There's a perception that in today's NBA of seemingly endless possessions, a 20-point lead is nothing. It can, in theory, be all but erased in six possessions. It seems like that happens quite a lot. I was surprised to learn, via ESPN's Tom Bontemps, that teams that had built at least a 20-point lead in a given game had gone 49-0 in those contests to start the season.
That changed Tuesday night, when the Portland Trail Blazers became the first team to blow a 20-point advantage this season in falling 111-108 to the visiting Chicago Bulls, who were playing without a starter (Lauri Markannen) and two rotation players (Tomas Satoransky and Chandler Hutchison).
The Bulls, though there are some things to like, are not a very good team at full strength. Down three players and 20 points, they shouldn't be able to rally against a Blazers team that many, including myself, tagged as a fringe contender this season. But they did. It says a lot about the Bulls, who, again, have some pretty interesting pieces, including Zach LaVine, who is an electric scorer perhaps starting to turn the playmaking corner.
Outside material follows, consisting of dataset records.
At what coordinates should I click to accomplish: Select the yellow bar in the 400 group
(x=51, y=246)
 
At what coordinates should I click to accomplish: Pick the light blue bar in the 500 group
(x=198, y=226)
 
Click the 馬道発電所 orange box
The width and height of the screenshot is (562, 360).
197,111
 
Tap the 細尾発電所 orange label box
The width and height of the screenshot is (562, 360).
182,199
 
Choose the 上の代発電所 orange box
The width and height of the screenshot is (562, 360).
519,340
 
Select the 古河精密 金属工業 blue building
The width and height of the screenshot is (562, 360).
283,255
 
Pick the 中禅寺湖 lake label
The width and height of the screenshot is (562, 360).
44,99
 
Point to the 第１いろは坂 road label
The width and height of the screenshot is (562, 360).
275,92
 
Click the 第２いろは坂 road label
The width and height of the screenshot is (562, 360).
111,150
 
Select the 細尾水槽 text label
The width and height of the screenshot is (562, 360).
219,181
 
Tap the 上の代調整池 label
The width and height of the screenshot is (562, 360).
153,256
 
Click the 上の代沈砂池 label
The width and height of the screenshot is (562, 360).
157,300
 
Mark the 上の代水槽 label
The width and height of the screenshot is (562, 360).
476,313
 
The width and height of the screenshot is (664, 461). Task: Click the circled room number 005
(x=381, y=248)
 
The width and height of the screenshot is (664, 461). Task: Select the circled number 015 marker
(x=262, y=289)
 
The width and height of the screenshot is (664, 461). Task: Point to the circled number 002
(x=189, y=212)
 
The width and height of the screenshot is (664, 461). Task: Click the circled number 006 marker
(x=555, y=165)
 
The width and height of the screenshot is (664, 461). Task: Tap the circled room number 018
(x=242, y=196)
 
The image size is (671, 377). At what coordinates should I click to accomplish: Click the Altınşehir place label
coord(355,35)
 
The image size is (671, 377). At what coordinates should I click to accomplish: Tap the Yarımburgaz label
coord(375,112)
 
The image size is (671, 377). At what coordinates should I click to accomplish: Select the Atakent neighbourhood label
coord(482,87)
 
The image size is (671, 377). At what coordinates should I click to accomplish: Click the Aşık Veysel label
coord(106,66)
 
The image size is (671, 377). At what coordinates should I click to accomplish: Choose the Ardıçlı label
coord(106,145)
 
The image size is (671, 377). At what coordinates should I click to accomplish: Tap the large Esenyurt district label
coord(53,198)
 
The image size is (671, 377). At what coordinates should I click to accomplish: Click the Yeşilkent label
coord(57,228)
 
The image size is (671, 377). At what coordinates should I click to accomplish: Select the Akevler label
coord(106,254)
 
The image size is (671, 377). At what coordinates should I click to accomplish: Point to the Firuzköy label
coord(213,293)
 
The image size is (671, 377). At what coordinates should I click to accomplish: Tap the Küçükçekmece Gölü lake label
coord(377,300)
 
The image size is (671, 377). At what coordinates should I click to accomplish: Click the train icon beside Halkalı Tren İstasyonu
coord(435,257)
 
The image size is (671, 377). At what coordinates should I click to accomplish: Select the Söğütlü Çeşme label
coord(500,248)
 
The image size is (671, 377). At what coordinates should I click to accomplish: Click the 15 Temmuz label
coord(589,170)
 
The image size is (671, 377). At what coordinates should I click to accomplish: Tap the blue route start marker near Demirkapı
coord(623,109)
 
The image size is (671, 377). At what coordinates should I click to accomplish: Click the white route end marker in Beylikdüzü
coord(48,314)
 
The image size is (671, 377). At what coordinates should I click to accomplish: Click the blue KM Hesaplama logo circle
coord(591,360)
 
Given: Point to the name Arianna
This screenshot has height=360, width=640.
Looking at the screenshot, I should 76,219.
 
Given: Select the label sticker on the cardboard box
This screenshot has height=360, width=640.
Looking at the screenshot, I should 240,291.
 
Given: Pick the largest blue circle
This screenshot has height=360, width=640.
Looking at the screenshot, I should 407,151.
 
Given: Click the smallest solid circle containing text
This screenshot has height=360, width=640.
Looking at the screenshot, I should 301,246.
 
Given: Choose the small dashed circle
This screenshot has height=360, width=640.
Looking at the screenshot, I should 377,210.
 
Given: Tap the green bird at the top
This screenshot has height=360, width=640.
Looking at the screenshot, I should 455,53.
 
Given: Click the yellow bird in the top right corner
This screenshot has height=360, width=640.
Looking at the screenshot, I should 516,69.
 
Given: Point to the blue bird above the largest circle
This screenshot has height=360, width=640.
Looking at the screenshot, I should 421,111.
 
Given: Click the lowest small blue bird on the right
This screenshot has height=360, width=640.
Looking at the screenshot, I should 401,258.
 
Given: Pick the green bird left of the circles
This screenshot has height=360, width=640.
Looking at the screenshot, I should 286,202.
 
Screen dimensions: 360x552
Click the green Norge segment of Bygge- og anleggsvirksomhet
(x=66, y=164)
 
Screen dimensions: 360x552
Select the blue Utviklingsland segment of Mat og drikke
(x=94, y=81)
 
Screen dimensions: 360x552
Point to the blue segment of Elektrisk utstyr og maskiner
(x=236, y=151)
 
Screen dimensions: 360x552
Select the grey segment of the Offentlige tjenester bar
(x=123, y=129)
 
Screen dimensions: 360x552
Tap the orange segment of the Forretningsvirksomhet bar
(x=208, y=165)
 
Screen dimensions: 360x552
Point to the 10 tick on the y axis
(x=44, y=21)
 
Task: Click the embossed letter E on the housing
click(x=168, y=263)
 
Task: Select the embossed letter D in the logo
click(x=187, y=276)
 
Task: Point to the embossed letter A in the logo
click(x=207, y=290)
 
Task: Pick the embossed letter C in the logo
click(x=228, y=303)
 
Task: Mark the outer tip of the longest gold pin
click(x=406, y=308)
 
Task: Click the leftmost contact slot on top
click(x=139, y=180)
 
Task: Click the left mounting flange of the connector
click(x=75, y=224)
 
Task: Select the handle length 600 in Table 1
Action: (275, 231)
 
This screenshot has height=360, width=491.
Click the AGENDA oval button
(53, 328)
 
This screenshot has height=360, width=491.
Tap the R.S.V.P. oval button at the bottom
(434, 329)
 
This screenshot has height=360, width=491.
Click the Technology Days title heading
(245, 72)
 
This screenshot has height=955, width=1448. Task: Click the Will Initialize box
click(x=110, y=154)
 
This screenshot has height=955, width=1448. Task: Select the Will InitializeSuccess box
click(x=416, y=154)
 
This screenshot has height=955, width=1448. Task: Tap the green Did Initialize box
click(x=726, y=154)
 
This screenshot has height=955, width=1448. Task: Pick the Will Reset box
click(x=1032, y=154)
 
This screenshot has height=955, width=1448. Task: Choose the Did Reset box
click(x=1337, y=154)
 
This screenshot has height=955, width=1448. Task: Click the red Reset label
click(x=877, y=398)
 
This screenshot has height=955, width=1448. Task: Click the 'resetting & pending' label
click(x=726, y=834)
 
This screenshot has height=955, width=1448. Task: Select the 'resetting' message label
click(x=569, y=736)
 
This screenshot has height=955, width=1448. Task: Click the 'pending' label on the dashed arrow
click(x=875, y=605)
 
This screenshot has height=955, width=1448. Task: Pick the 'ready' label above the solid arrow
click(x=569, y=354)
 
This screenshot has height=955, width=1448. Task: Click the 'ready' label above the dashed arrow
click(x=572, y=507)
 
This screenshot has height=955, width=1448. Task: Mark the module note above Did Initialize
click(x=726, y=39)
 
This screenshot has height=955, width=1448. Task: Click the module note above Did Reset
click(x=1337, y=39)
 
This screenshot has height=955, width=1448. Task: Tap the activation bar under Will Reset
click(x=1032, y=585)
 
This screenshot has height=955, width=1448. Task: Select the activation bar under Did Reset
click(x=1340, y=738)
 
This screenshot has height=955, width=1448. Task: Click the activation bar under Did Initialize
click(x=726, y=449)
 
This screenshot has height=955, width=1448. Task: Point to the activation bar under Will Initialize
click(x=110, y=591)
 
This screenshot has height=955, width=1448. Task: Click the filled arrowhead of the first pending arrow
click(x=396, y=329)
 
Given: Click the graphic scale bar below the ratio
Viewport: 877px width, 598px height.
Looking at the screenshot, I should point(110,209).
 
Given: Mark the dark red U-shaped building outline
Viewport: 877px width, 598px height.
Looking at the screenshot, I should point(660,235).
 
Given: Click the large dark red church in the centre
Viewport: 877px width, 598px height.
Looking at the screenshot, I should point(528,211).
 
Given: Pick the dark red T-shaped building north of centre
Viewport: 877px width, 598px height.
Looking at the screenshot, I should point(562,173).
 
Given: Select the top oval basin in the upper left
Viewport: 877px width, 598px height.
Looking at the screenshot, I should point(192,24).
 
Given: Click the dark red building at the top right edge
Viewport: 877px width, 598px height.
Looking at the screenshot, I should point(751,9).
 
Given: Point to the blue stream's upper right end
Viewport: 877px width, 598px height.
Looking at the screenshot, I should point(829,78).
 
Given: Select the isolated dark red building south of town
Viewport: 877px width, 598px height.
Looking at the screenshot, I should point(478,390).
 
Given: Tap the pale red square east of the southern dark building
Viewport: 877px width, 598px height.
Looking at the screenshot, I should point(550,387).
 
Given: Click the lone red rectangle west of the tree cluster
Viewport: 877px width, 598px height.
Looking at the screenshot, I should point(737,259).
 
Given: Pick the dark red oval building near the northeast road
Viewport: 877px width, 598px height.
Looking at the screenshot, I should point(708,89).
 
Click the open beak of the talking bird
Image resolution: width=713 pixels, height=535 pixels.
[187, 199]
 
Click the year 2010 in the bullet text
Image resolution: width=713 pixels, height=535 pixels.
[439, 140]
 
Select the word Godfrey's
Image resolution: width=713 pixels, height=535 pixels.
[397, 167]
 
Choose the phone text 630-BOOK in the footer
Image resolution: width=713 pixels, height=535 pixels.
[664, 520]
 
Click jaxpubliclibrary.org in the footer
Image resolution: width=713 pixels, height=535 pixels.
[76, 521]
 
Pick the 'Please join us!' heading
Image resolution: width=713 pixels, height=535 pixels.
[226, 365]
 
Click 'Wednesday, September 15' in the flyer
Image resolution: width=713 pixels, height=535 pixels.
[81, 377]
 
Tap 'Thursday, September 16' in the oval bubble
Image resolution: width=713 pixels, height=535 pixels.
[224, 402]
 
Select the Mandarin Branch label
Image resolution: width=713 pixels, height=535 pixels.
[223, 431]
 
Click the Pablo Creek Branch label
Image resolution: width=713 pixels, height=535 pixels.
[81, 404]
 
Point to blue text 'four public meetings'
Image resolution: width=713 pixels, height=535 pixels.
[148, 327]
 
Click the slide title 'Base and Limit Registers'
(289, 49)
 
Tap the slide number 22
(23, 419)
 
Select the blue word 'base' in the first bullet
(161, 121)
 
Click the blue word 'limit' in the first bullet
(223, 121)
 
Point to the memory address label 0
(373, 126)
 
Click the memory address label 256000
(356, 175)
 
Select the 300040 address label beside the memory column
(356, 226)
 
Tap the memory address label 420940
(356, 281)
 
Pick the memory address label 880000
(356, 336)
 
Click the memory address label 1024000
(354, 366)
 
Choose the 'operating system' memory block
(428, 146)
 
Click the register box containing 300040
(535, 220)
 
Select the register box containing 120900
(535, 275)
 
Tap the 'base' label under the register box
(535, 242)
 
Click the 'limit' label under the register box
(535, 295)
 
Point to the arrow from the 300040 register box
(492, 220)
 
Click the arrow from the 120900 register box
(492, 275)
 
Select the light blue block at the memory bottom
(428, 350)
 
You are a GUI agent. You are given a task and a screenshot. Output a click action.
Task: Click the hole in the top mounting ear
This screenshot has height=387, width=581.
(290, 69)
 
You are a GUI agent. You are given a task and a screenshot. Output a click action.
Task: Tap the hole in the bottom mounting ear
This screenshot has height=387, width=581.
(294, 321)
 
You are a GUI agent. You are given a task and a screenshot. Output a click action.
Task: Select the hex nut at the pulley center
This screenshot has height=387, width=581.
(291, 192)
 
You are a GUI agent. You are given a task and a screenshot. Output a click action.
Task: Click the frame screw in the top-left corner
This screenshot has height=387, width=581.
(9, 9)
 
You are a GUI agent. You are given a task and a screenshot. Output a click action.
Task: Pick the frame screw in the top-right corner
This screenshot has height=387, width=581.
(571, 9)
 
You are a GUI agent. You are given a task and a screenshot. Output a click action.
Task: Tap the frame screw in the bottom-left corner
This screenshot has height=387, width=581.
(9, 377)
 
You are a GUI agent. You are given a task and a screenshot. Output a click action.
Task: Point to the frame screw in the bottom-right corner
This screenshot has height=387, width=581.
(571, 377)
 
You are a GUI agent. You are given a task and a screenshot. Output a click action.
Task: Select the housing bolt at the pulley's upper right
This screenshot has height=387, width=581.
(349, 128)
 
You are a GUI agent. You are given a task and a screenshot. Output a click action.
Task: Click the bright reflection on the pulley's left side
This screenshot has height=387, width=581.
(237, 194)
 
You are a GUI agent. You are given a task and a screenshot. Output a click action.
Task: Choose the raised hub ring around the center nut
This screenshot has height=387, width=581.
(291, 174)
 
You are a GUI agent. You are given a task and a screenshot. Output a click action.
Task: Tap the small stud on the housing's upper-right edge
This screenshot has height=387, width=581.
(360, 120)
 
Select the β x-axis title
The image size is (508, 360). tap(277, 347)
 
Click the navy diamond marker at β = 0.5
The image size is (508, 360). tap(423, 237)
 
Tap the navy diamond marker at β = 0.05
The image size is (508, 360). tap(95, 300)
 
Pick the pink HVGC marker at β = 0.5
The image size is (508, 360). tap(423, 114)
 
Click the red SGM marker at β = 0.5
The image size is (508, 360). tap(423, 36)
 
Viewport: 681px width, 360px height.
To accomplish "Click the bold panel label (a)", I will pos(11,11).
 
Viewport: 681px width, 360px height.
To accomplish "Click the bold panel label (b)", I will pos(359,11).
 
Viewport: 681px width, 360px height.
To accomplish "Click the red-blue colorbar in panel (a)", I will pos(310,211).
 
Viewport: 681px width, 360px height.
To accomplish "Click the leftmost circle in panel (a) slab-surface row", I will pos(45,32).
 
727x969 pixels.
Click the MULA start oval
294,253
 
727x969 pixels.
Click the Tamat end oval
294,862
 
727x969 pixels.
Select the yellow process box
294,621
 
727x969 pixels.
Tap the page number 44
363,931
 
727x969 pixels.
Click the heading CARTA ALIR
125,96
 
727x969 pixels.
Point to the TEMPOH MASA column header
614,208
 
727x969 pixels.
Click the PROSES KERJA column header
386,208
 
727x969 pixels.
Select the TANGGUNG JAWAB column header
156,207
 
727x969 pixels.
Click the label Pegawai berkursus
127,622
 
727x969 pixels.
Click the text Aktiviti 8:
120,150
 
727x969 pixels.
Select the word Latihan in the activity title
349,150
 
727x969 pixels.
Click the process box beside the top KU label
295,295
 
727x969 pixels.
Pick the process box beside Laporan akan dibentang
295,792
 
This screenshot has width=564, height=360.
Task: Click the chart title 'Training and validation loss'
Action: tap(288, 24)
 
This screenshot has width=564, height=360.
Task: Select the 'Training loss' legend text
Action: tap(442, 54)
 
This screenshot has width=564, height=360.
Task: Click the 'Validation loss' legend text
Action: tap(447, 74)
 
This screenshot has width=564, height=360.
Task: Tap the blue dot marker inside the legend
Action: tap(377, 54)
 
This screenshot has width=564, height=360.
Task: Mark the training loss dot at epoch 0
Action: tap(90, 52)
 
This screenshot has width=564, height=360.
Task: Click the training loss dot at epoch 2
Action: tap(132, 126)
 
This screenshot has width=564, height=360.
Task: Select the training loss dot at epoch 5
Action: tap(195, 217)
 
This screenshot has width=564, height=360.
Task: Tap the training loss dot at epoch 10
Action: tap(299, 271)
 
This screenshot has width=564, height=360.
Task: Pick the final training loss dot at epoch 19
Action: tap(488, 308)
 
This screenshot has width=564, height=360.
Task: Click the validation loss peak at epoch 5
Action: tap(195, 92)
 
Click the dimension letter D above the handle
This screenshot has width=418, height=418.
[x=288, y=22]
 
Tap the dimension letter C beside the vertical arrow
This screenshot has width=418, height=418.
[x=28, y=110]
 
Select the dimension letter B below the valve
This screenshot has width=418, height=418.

But this game says even more about the Blazers, who are trending in a troubling direction. Yes, it's early. The Blazers are 3-4, same as Dallas and Denver, both of which everyone expects to be in the thick of the West's playoff scene. But this season is going to get late early, as the late Yogi Berra might've said, with just 72 games on the schedule. The fight for a playoff spot, even with the new play-in series, is going to be a bloodbath in the West. These early losses can, and likely will, matter a great deal.
Outside of CJ McCollum, who is off to a bananas start (I'll be writing more about this soon), pretty much nothing is going well for Portland. Robert Covington is shooting under 30 percent from 3. Rodney Hood is hurt again. Jusuf Nurkic came into the Bulls game averaging nine points. Even Damian Lillard, by his standards, is off to a pretty rough start at a 42 percent shooting clip entering Wednesday, which would register as his worst mark since 2015-16.
All that said, the Blazers were the league's No. 8 offense at 114.3 points per 100 possessions, per Cleaning the Glass. Lillard is going to get going. Nurkic will get better. Gary Trent Jr. is picking up where he left off in the bubble, and he and Covington are going to space the floor and make shots. McCollum is an assassin. Long term, don't worry about Portland's offense.
Worry about its defense.
The Blazers currently have the second-worst defense in the league. You might call that surprising given the point they made in addressing their defense in the offseason, signing Covington and Derrick Jones Jr. to give themselves at least a fighting chance on the wing after the departures of Al-Farouq Aminu and Moe Harkless prior to last season.
Jones has taken the toughest assignments and, at times, acquitted himself pretty well. I still like Portland's ability to at least credibly match up defensively in the playoffs. They have switchable parts, but any team that is starting McCollum and Lillard is going to be vulnerable at the point of attack. In theory, Covington, Jones, Trent and Hood, when he gets back, can scramble behind Lillard and McCollum to cut off penetration and recover to shooters, but Nurkic has to be a big-time rim-protecting presence.
Entering Tuesday, teams were shooting 67 percent inside the restricted area vs. the Blazers, which ranks 25th league-wide. Nurkic, as the primary defender on such shots, was giving up buckets at a 58 percent clip, which isn't awful but isn't even close to elite. He's shown he can defend at the rim at a 53 percent clip as recently as 2018-19, and he has to get back to at least that given that McCollum and Lillard are going to be compromised a lot on penetration.
The bench unit is an even bigger problem. Right now Terry Stotts is playing Enes Kanter and Carmelo Anthony, two legitimately atrocious defenders, a lot of minutes together. Usually McCollum, another subpar defender, is with them as the lead scorer on the second unit. Whoever rounds out those lineups, two above-average defenders aren't going to offset those first three. It's a problem; even if the plus-minus numbers actually haven't been as bad as the starting-lineup numbers, the small sample size is almost certainly to credit for that short-term cover.
Whereas in some seasons coaches might be able to take their time figuring out rotations, again, this season is different. The Blazers could very well end up within a game or two of making the playoffs and falling into the lottery; the West is that deep. Stotts has to figure this out now. Nurkic has to start playing not just better, but a lot better, right now. Lillard has to find a real groove immediately. Stotts might have to make a hard call on whether he can play Carmelo and Kanter as much, let alone in the same lineups. This is not a perfect Blazers team by any stretch. They don't have a huge margin for error. And whatever margin they do have, they're already starting to use up fewer than 10 games into the season.